21 Cristian Velasco  22 Murat Yildiz  05 Jenni Dutton

12 Karoline Larsen  13 June Lee 08 Daun Jeong


The Textile Biennial 2017 is now in it’s fifth year and features 24 international artists. It is incredibly varied including textile techniques such as knitting, embroidery and weaving.

Work shown above is:

Cristiàn Velasco, País Soñado (Country Dream), 2013, embroidery on cotton, 500 x 150 cm. Photo: Cristiàn Velasco

Murat Yildiz, Detail I Can’t Speak, 2015, thread on canvas, 50 x 70 cm. Photo: ©Murat Yildiz

Jenni Dutton, Dementia Darning: Mum rubbing her hands, 2012, wool threads, fine netting, canvas, 130 x 90 cm.
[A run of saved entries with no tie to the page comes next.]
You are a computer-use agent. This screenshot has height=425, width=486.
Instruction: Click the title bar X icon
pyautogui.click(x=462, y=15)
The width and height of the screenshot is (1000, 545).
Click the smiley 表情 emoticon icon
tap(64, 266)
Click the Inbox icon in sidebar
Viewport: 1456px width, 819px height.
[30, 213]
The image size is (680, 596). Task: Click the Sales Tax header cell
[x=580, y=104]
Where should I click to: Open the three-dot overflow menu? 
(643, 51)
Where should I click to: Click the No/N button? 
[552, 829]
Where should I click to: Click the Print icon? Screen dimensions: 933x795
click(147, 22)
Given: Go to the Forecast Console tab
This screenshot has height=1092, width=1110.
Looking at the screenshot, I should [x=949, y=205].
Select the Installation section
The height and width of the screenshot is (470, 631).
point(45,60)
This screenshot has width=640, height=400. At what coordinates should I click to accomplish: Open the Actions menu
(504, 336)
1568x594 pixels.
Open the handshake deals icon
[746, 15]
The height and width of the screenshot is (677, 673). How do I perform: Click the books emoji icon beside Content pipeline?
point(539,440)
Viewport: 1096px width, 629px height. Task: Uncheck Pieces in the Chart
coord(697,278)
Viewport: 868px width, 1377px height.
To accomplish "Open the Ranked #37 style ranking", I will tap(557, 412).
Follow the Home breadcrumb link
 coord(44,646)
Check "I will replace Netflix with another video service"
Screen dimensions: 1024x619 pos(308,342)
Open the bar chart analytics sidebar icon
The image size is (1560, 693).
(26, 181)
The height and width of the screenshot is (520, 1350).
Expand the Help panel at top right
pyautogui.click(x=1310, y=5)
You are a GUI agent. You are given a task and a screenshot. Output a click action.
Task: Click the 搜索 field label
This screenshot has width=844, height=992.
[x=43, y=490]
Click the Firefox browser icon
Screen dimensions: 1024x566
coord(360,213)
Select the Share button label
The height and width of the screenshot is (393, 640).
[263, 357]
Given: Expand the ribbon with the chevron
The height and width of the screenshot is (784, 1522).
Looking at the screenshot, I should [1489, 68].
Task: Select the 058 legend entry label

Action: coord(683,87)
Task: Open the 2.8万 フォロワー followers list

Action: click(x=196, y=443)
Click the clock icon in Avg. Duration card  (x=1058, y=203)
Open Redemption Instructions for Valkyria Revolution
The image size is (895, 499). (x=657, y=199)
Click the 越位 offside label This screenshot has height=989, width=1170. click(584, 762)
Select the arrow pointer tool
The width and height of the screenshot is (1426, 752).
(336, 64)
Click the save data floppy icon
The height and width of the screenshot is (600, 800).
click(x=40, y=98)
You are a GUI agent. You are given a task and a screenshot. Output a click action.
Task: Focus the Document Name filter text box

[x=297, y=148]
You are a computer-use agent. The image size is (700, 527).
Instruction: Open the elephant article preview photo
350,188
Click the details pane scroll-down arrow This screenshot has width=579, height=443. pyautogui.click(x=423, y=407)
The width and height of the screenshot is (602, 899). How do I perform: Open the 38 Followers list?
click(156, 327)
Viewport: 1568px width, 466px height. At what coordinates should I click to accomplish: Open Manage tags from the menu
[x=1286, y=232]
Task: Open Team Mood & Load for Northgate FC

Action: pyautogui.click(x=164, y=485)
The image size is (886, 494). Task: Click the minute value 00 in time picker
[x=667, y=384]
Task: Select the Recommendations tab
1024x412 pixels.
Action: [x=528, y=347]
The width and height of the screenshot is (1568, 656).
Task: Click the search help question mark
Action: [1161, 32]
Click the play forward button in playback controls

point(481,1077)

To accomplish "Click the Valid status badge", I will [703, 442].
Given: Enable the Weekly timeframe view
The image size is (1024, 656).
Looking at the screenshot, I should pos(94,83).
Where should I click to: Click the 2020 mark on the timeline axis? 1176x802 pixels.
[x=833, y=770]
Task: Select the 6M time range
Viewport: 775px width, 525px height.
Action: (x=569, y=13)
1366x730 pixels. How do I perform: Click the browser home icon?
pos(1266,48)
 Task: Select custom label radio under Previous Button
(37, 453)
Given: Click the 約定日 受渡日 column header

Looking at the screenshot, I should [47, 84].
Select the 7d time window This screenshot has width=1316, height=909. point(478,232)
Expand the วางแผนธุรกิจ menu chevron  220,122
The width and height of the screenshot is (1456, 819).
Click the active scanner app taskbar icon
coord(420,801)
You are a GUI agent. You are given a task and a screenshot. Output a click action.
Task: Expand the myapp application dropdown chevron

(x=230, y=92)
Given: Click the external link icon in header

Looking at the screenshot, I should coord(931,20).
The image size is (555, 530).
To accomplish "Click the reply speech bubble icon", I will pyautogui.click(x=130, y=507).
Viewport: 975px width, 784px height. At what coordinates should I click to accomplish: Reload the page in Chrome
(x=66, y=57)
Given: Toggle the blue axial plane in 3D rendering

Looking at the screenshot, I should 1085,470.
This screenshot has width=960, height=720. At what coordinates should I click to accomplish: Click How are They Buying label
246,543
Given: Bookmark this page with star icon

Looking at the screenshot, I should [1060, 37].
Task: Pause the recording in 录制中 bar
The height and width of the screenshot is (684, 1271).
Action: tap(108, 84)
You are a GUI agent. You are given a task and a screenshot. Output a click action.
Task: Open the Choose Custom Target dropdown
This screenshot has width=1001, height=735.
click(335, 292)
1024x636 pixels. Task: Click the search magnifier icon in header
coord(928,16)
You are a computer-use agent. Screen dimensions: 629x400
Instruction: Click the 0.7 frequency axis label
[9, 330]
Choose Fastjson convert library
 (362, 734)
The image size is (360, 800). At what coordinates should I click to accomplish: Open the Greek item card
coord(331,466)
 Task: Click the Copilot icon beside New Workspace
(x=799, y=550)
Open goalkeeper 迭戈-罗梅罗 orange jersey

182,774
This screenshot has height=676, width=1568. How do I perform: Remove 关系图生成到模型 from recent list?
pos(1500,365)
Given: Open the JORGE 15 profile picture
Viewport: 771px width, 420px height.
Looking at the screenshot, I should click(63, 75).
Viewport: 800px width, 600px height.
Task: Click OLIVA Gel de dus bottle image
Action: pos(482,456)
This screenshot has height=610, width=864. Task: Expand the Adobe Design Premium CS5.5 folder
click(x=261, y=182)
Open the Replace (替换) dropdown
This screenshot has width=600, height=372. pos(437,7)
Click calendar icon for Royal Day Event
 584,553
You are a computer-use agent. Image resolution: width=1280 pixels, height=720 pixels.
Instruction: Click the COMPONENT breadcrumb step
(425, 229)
Photo: Rupert Mardon

Karoline H Larsen, Collective Strings, 2014. participatory installation three days, Helsinki Festival, Finland. Photo: Anu Pynnönen

June Lee, Detail Bystander, 2016, thread on plastic cast, 24 x 5 x 4 cm each figure. Photo: Myoung Studio

Daun Jeong, Fabric Drawing Yellow Lines, 2016, fabrics, frame, acrylic on canvas, 90.9 x 72.7cm. Photo: ©Daun Jeong


The exhibition runs until the 24th of September at Museum Rijswijk, Herenstraat 67, 2282 BR Rijswijk, The Netherlands and is open Tuesday to Sunday, 11am -5pm.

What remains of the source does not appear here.